Not, as Lieutenant Desoix had suggested, that their desperate attempts to belong to the majority would matter a hoot in Hell when the Crusade really got moving. Tyl wasn't a cynic. Like most line mercenaries, he wasn't enough of an intellectual to have abstract positions about men and politics.
But he had a good mind and plenty of data about the way things went when politicians hired men to kill for them.
The section Tyl was walking through was given over to tobacco and smoking products—shops for visitors rather than staples for the domestic market which seemed to fill most of the plaza.
Tobacco from Bamberia had a smooth melding of flavors that remained after the raw leaf was processed into the cold inhalers in which most of the galaxy used imported tobacco. Those who couldn't afford imports smoked what they grew in local plots on a thousand worlds . . . but those who could afford the best and wanted the creosote removed before they put the remainder of the taste into their bodies, bought from Bamberia.
Most of the processing was done off-planet, frequently on the user world where additional flavorings were added to the inhalers to meet local tastes. There were a few inhaler factories on the outskirts of Bamberg City, almost the only manufacturing in a metropolis whose wealth was based on transport and government. Their creations were displayed on the tables in the plaza, brightly colored plastic tubes whose shapes counterfeited everything from cigarillos to cigars big enough to pass for riot batons.
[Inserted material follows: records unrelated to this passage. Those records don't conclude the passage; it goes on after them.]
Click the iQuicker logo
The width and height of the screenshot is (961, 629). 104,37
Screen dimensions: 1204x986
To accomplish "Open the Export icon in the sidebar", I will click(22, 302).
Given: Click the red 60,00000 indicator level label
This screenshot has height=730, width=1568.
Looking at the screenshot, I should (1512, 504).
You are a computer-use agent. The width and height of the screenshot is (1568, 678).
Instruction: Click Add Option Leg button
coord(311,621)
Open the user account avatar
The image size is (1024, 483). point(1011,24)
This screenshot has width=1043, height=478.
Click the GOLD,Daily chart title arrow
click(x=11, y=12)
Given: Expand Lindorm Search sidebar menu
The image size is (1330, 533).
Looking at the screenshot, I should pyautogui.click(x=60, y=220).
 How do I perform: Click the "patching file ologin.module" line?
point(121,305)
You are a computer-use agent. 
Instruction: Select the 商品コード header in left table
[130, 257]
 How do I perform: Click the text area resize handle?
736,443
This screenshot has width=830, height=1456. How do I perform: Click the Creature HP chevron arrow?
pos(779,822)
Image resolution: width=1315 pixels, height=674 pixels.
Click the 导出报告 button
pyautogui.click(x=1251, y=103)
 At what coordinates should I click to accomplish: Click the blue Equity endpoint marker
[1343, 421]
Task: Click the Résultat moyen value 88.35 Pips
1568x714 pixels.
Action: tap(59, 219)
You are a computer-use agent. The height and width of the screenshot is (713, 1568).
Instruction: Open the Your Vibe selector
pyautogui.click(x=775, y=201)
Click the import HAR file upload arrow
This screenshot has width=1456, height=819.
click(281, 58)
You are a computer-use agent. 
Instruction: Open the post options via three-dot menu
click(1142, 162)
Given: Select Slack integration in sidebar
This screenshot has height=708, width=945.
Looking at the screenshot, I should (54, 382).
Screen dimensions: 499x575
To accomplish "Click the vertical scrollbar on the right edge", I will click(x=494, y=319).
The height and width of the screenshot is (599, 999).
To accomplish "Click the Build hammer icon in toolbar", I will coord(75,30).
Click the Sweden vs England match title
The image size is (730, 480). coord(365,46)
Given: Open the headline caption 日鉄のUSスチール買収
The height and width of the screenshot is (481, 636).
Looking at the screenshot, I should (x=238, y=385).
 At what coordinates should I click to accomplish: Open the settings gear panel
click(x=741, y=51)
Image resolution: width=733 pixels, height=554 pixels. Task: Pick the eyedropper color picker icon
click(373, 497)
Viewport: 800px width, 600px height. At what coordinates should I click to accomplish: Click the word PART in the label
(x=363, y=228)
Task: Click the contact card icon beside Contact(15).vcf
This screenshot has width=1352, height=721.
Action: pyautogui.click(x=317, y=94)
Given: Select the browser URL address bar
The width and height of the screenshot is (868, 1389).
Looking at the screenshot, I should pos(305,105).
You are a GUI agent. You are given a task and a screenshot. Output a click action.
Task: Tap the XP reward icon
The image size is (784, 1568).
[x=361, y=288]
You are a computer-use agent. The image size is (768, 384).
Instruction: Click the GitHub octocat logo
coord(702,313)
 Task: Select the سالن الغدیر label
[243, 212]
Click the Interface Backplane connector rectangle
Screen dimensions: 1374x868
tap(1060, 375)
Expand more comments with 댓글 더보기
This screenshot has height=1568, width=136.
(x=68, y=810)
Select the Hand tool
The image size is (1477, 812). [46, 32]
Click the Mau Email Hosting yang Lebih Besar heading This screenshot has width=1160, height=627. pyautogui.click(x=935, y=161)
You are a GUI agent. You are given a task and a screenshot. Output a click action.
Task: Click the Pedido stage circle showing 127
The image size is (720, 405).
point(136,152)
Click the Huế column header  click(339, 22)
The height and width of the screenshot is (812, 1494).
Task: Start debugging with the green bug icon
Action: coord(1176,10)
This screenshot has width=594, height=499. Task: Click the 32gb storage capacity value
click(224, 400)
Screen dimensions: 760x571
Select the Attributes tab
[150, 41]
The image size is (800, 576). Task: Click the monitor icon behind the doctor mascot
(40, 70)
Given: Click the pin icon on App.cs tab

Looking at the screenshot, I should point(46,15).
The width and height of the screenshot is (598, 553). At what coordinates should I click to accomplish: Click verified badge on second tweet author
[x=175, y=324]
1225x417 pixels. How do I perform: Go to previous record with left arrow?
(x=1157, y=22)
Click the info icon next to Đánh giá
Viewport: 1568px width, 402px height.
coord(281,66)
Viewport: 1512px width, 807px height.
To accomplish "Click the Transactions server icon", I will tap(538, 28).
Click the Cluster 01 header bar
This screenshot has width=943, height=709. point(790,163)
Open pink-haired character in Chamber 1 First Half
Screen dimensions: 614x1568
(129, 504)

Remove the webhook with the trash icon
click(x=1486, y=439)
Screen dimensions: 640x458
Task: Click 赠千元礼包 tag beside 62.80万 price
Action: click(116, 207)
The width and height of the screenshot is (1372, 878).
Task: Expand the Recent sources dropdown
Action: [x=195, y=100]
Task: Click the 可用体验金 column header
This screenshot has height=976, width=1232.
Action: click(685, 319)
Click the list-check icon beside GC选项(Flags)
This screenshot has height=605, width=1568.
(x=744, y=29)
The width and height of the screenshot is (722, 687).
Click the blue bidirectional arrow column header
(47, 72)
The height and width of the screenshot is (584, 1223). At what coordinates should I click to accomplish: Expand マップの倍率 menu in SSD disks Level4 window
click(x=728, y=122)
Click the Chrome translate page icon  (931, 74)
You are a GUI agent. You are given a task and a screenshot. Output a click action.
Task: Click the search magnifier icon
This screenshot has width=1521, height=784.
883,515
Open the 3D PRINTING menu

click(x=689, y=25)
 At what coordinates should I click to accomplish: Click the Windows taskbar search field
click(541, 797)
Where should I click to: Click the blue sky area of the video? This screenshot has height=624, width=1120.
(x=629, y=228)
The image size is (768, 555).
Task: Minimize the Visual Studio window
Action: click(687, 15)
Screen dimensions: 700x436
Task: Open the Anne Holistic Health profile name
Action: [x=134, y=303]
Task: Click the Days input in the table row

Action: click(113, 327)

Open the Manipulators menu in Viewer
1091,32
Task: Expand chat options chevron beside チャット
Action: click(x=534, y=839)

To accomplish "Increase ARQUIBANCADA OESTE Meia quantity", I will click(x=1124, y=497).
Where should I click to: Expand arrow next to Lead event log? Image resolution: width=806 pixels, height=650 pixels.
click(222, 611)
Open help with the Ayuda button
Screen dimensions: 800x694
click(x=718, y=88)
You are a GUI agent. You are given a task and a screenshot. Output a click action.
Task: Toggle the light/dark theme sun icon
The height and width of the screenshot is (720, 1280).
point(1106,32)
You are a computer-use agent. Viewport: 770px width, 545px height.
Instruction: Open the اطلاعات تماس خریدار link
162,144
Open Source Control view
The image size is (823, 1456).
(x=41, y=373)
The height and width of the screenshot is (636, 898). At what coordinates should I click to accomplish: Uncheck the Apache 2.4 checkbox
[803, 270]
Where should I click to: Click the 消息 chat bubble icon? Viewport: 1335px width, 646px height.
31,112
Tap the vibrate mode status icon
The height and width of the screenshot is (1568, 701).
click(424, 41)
But the local populace tended to follow traditional methods of using the herb that made them rich. Products for the local market posed here as exotica for the tourists and spacers who wanted something to show the folks back home where they'd been.
Tourists and spacers and mercenaries. The number of kiosks serving outsiders must have increased radically since President Delcorio started hiring mercenaries for his Crusade.
Tyl passed by displays of smoking tobacco and hand-rolled cigars—some of the boxes worth a week's pay to him, even now that he had his captaincy. There were cigar cutters and pipe cleaners, cigarette holders and pipes carved from microporous meerschaum mined on the coasts of Two.
Almost all the decoration was religious: crosses, crucifixes, and other symbols of luxuriant Christianity. That theme was almost as noticeable to Tyl as the fact that almost everyone in the plaza—and every kiosk—was decorated with either black or red, and never both.